[Extracted records]
>>>>>
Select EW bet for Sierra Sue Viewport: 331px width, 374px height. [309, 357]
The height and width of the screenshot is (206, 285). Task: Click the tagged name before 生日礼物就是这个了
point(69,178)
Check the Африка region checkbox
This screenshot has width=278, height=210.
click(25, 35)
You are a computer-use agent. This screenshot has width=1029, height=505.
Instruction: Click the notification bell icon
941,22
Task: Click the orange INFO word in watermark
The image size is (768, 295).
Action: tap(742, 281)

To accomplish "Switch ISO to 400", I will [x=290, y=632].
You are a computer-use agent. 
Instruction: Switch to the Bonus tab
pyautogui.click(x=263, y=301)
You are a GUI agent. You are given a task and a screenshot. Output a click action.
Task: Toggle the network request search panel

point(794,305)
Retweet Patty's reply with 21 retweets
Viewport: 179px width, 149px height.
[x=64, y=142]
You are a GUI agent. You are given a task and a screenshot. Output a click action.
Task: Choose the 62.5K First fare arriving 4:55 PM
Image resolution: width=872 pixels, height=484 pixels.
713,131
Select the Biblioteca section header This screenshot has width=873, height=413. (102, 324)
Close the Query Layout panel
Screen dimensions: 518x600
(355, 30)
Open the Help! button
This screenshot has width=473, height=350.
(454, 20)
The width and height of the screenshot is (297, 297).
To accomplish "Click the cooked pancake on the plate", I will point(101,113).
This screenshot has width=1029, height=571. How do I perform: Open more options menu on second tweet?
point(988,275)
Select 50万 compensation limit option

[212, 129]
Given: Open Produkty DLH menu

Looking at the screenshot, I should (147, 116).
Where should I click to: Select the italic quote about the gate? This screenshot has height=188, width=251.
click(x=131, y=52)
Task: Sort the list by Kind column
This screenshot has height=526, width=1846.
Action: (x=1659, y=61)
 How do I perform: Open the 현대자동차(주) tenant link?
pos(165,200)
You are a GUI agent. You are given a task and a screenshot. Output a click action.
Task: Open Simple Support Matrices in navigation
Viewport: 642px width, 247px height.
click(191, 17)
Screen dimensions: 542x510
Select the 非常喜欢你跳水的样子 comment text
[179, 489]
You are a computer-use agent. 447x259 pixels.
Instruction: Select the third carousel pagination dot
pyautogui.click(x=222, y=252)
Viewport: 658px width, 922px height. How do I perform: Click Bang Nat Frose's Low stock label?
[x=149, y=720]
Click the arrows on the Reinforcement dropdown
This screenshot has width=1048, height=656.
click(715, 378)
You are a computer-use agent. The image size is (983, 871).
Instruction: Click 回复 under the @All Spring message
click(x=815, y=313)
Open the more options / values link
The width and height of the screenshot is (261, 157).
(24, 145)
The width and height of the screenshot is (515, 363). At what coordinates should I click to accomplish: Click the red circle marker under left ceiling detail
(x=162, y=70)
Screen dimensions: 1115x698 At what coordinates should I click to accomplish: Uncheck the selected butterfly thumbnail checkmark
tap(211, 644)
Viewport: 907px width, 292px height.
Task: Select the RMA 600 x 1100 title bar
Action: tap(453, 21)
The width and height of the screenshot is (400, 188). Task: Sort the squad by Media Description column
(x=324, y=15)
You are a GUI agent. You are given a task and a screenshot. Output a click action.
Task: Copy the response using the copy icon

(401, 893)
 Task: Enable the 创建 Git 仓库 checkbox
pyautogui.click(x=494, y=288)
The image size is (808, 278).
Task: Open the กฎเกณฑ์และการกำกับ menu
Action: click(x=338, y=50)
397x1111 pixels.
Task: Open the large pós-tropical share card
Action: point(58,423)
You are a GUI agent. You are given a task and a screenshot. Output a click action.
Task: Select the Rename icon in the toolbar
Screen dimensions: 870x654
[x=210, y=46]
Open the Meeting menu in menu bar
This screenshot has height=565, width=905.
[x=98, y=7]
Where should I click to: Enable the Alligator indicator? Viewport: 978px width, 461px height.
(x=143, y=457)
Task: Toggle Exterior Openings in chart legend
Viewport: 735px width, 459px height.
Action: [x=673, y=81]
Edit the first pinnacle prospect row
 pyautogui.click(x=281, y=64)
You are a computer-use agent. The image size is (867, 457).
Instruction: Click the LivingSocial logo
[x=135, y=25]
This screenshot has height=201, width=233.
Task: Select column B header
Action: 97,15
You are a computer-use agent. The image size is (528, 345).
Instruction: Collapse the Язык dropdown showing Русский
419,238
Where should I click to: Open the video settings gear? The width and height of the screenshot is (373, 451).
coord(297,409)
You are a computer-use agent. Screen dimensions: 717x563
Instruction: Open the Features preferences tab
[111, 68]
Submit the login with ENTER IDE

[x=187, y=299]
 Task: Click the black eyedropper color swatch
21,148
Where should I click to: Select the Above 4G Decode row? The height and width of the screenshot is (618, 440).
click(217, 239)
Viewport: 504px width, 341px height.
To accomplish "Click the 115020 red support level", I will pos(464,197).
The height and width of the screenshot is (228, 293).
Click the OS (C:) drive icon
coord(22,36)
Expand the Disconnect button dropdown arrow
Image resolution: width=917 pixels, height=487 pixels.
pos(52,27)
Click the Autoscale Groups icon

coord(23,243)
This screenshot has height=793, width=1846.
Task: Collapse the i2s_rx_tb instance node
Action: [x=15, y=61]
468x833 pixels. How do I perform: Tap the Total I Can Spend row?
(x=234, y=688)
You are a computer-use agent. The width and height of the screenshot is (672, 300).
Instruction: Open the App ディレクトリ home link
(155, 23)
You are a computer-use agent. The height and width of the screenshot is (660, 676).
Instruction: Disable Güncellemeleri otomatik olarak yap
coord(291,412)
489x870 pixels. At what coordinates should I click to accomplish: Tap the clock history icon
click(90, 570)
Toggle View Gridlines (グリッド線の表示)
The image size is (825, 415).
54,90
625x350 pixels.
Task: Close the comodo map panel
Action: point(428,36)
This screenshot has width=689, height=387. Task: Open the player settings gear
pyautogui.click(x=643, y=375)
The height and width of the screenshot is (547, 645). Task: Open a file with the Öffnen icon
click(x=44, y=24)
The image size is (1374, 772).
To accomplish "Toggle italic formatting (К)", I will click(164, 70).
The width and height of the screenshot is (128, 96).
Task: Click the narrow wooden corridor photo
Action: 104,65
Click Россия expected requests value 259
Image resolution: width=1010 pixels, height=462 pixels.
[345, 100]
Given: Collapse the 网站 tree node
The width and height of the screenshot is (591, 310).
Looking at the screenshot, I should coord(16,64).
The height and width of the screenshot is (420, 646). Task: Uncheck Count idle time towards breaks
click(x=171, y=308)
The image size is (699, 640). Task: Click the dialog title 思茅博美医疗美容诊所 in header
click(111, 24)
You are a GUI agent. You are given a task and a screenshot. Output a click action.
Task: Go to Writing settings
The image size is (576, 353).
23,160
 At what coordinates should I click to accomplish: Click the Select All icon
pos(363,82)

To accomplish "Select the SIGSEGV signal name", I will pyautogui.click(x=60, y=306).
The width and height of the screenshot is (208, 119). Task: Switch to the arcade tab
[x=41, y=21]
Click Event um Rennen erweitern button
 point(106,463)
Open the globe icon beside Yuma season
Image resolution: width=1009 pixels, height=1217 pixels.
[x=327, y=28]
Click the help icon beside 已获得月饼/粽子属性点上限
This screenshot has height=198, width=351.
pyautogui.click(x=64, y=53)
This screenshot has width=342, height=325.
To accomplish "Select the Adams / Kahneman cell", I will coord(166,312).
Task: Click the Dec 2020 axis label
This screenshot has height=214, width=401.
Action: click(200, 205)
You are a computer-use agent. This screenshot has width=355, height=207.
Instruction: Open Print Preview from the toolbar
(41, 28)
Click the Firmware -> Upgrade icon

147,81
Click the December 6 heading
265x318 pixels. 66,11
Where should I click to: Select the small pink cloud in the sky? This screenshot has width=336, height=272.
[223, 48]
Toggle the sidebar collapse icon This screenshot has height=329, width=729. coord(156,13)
<<<<<
EXERCISE REQUIREMENTS>
Please reproduce every line shown above, exactly as written.

COMPLETED EXERCISE>
Select EW bet for Sierra Sue Viewport: 331px width, 374px height. [309, 357]
The height and width of the screenshot is (206, 285). Task: Click the tagged name before 生日礼物就是这个了
point(69,178)
Check the Африка region checkbox
This screenshot has width=278, height=210.
click(25, 35)
You are a computer-use agent. This screenshot has width=1029, height=505.
Instruction: Click the notification bell icon
941,22
Task: Click the orange INFO word in watermark
The image size is (768, 295).
Action: tap(742, 281)

To accomplish "Switch ISO to 400", I will [x=290, y=632].
You are a computer-use agent. 
Instruction: Switch to the Bonus tab
pyautogui.click(x=263, y=301)
You are a GUI agent. You are given a task and a screenshot. Output a click action.
Task: Toggle the network request search panel

point(794,305)
Retweet Patty's reply with 21 retweets
Viewport: 179px width, 149px height.
[x=64, y=142]
You are a GUI agent. You are given a task and a screenshot. Output a click action.
Task: Choose the 62.5K First fare arriving 4:55 PM
Image resolution: width=872 pixels, height=484 pixels.
713,131
Select the Biblioteca section header This screenshot has width=873, height=413. (102, 324)
Close the Query Layout panel
Screen dimensions: 518x600
(355, 30)
Open the Help! button
This screenshot has width=473, height=350.
(454, 20)
The width and height of the screenshot is (297, 297).
To accomplish "Click the cooked pancake on the plate", I will point(101,113).
This screenshot has width=1029, height=571. How do I perform: Open more options menu on second tweet?
point(988,275)
Select 50万 compensation limit option

[212, 129]
Given: Open Produkty DLH menu

Looking at the screenshot, I should (147, 116).
Where should I click to: Select the italic quote about the gate? This screenshot has height=188, width=251.
click(x=131, y=52)
Task: Sort the list by Kind column
This screenshot has height=526, width=1846.
Action: (x=1659, y=61)
 How do I perform: Open the 현대자동차(주) tenant link?
pos(165,200)
You are a GUI agent. You are given a task and a screenshot. Output a click action.
Task: Open Simple Support Matrices in navigation
Viewport: 642px width, 247px height.
click(191, 17)
Screen dimensions: 542x510
Select the 非常喜欢你跳水的样子 comment text
[179, 489]
You are a computer-use agent. 447x259 pixels.
Instruction: Select the third carousel pagination dot
pyautogui.click(x=222, y=252)
Viewport: 658px width, 922px height. How do I perform: Click Bang Nat Frose's Low stock label?
[x=149, y=720]
Click the arrows on the Reinforcement dropdown
This screenshot has width=1048, height=656.
click(715, 378)
You are a computer-use agent. The image size is (983, 871).
Instruction: Click 回复 under the @All Spring message
click(x=815, y=313)
Open the more options / values link
The width and height of the screenshot is (261, 157).
(24, 145)
The width and height of the screenshot is (515, 363). At what coordinates should I click to accomplish: Click the red circle marker under left ceiling detail
(x=162, y=70)
Screen dimensions: 1115x698 At what coordinates should I click to accomplish: Uncheck the selected butterfly thumbnail checkmark
tap(211, 644)
Viewport: 907px width, 292px height.
Task: Select the RMA 600 x 1100 title bar
Action: tap(453, 21)
The width and height of the screenshot is (400, 188). Task: Sort the squad by Media Description column
(x=324, y=15)
You are a GUI agent. You are given a task and a screenshot. Output a click action.
Task: Copy the response using the copy icon

(401, 893)
 Task: Enable the 创建 Git 仓库 checkbox
pyautogui.click(x=494, y=288)
The image size is (808, 278).
Task: Open the กฎเกณฑ์และการกำกับ menu
Action: click(x=338, y=50)
397x1111 pixels.
Task: Open the large pós-tropical share card
Action: point(58,423)
You are a GUI agent. You are given a task and a screenshot. Output a click action.
Task: Select the Rename icon in the toolbar
Screen dimensions: 870x654
[x=210, y=46]
Open the Meeting menu in menu bar
This screenshot has height=565, width=905.
[x=98, y=7]
Where should I click to: Enable the Alligator indicator? Viewport: 978px width, 461px height.
(x=143, y=457)
Task: Toggle Exterior Openings in chart legend
Viewport: 735px width, 459px height.
Action: [x=673, y=81]
Edit the first pinnacle prospect row
 pyautogui.click(x=281, y=64)
You are a computer-use agent. The image size is (867, 457).
Instruction: Click the LivingSocial logo
[x=135, y=25]
This screenshot has height=201, width=233.
Task: Select column B header
Action: 97,15
You are a computer-use agent. The image size is (528, 345).
Instruction: Collapse the Язык dropdown showing Русский
419,238
Where should I click to: Open the video settings gear? The width and height of the screenshot is (373, 451).
coord(297,409)
You are a computer-use agent. Screen dimensions: 717x563
Instruction: Open the Features preferences tab
[111, 68]
Submit the login with ENTER IDE

[x=187, y=299]
 Task: Click the black eyedropper color swatch
21,148
Where should I click to: Select the Above 4G Decode row? The height and width of the screenshot is (618, 440).
click(217, 239)
Viewport: 504px width, 341px height.
To accomplish "Click the 115020 red support level", I will pos(464,197).
The height and width of the screenshot is (228, 293).
Click the OS (C:) drive icon
coord(22,36)
Expand the Disconnect button dropdown arrow
Image resolution: width=917 pixels, height=487 pixels.
pos(52,27)
Click the Autoscale Groups icon

coord(23,243)
This screenshot has height=793, width=1846.
Task: Collapse the i2s_rx_tb instance node
Action: [x=15, y=61]
468x833 pixels. How do I perform: Tap the Total I Can Spend row?
(x=234, y=688)
You are a computer-use agent. The width and height of the screenshot is (672, 300).
Instruction: Open the App ディレクトリ home link
(155, 23)
You are a computer-use agent. The height and width of the screenshot is (660, 676).
Instruction: Disable Güncellemeleri otomatik olarak yap
coord(291,412)
489x870 pixels. At what coordinates should I click to accomplish: Tap the clock history icon
click(90, 570)
Toggle View Gridlines (グリッド線の表示)
The image size is (825, 415).
54,90
625x350 pixels.
Task: Close the comodo map panel
Action: point(428,36)
This screenshot has width=689, height=387. Task: Open the player settings gear
pyautogui.click(x=643, y=375)
The height and width of the screenshot is (547, 645). Task: Open a file with the Öffnen icon
click(x=44, y=24)
The image size is (1374, 772).
To accomplish "Toggle italic formatting (К)", I will click(164, 70).
The width and height of the screenshot is (128, 96).
Task: Click the narrow wooden corridor photo
Action: 104,65
Click Россия expected requests value 259
Image resolution: width=1010 pixels, height=462 pixels.
[345, 100]
Given: Collapse the 网站 tree node
The width and height of the screenshot is (591, 310).
Looking at the screenshot, I should coord(16,64).
The height and width of the screenshot is (420, 646). Task: Uncheck Count idle time towards breaks
click(x=171, y=308)
The image size is (699, 640). Task: Click the dialog title 思茅博美医疗美容诊所 in header
click(111, 24)
You are a GUI agent. You are given a task and a screenshot. Output a click action.
Task: Go to Writing settings
The image size is (576, 353).
23,160
 At what coordinates should I click to accomplish: Click the Select All icon
pos(363,82)

To accomplish "Select the SIGSEGV signal name", I will pyautogui.click(x=60, y=306).
The width and height of the screenshot is (208, 119). Task: Switch to the arcade tab
[x=41, y=21]
Click Event um Rennen erweitern button
 point(106,463)
Open the globe icon beside Yuma season
Image resolution: width=1009 pixels, height=1217 pixels.
[x=327, y=28]
Click the help icon beside 已获得月饼/粽子属性点上限
This screenshot has height=198, width=351.
pyautogui.click(x=64, y=53)
This screenshot has width=342, height=325.
To accomplish "Select the Adams / Kahneman cell", I will coord(166,312).
Task: Click the Dec 2020 axis label
This screenshot has height=214, width=401.
Action: click(200, 205)
You are a computer-use agent. This screenshot has width=355, height=207.
Instruction: Open Print Preview from the toolbar
(41, 28)
Click the Firmware -> Upgrade icon

147,81
Click the December 6 heading
265x318 pixels. 66,11
Where should I click to: Select the small pink cloud in the sky? This screenshot has width=336, height=272.
[223, 48]
Toggle the sidebar collapse icon This screenshot has height=329, width=729. coord(156,13)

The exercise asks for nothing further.